Enter the mass of water, the specific heat capacity of water, and the change in temperature, along with the voltage, current, and time into the calculator to determine the kettle’s efficiency.

- Boiler Efficiency Calculator
- Thermal Efficiency Calculator
- Carnot Efficiency Formula + Calculator
- Efficiency Calculator
- Thermal Voltage Calculator

## Kettle Efficiency Formula

The following equation is used to calculate the Kettle Efficiency.

E = V*I*T / (m*c*ΔT) *100

- Where E is the efficiency of the kettle (%)
- V is the voltage (volts)
- I is the current (amps)
- T is the time (seconds)
- m is the mass of water (g)
- c is the specific heat capacity of water (4.184 J/g*C)
- ΔT is the change in temperature (C)

To calculate the kettle efficiency, divide the product of the voltage, current, and time, by the product of the mass, specific heat capacity, and temperature change, then multiply by 100.
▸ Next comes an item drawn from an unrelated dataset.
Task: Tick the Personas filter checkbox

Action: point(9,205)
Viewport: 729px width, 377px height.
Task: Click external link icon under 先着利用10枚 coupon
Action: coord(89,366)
## What is a Kettle Efficiency?

Definition:

Kettle efficiency refers to the ratio between the amount of steam generated when boiling water in a kettle and the amount of heat energy used. Kettle efficiency is expressed as a percentage.

The higher the percentage, the more efficient the kettle. A kettle’s efficiency may be affected by its lid, shape, material and more. Kettle manufacturers often state their own kettle efficiency on product packaging or online.

A kettle is a heat transfer device to boil water. It is also called a boiler, an urn or a hot water urn. The purpose of the heat transfer device is to boil water to make it ready for use in different processes.

To calculate kettle efficiency, you must know how much energy is required to boil the water. This varies by volume of water and atmospheric pressure.

The U.S. Department of Energy recommends using 454 joules (the equivalent of 100 kilowatt hours) to boil 1 liter of water at sea level at 101 degrees Celsius (atmospheric pressure averages 14.7 pounds per square inch). This amount is known as the “specific energy.” Specific energy is multiplied by 100 to determine kwh efficiency ratings for kettles.

For example, a 1-liter kettle uses 454 x 100 = 45,400 joules to boil 1 liter of water. To calculate kwh efficiency at sea level, divide 45,400 by 454 = 90 percent.